▶ [Отрывок]:
────────────────

Еще я думала вот о чем: завтра я возьму комок земли, сделаю из него шар, и на него прикреплю много маленьких куколок, которые бы двигались сложнейшим механизмом, и все это на невидимой ниточке прикреплю к чему-нибудь, и другой, прекрасной, машиной приведу в движение. Шар будет лететь вот так: (__) вокруг какой-нибудь лампы, которая будет его греть и освещать. Каждый, кто увидит мое изобретение, расхохочется и скажет: «К чему это? Вот странное занятие, вот выдумка!» А я скажу: «Нет, вы не понимаете. Я теперь всю жизнь буду смотреть на эту штучку, потому что я это создал и мне это интересно!» Мне скажут: «Брось, какой вздор! Всю жизнь, вот так занятие! Уж лучше воду решетом таскать, право! Ну, да ведь завтра же бросишь!»

────────────────

▶ [Письменное задание]: Допишите продолжение отрывка о задуманном шаре с куколками, начав сразу после его последней фразы. Приведенный далее листинг с отрывком никак не связан.

▶ [Исходные данные]:
────────────────

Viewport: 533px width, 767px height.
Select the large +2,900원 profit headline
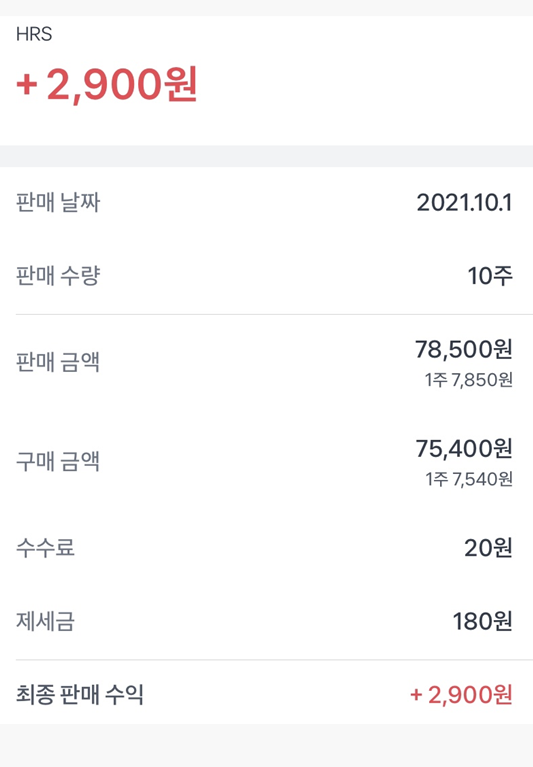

────────────────

▶ [Результат выполнения]:
Увеличьте масштаб. Вдуньте дух в этих куколок, сделайте прочней механизм — вот вам и наше существование. Отделка исполнена лучшими ювелирами и художниками, вычурна, ослепительна, утонченно-скомбинирована. Но основа всего — глупа. Почему же никто не хохочет и не говорит, что это — нелепая выдумка? Больно велико`? Обратитесь к учебнику астрономии, тогда узнаете, как страшно мало`! И смеяться над такою выдумкой — из ничего создать что-то — очень логично. И затем: было ничто. Стало что-то. Но ведь когда-нибудь все вернется к первому состоянию, снова станет ничем? Как механизм испортится у моей машинки, так [15] когда-нибудь и у вселенной сотрутся винтики. Ничто — что-то — ничто. Все стремится к первоначальному виду!

Июнь 1914, Коктебель.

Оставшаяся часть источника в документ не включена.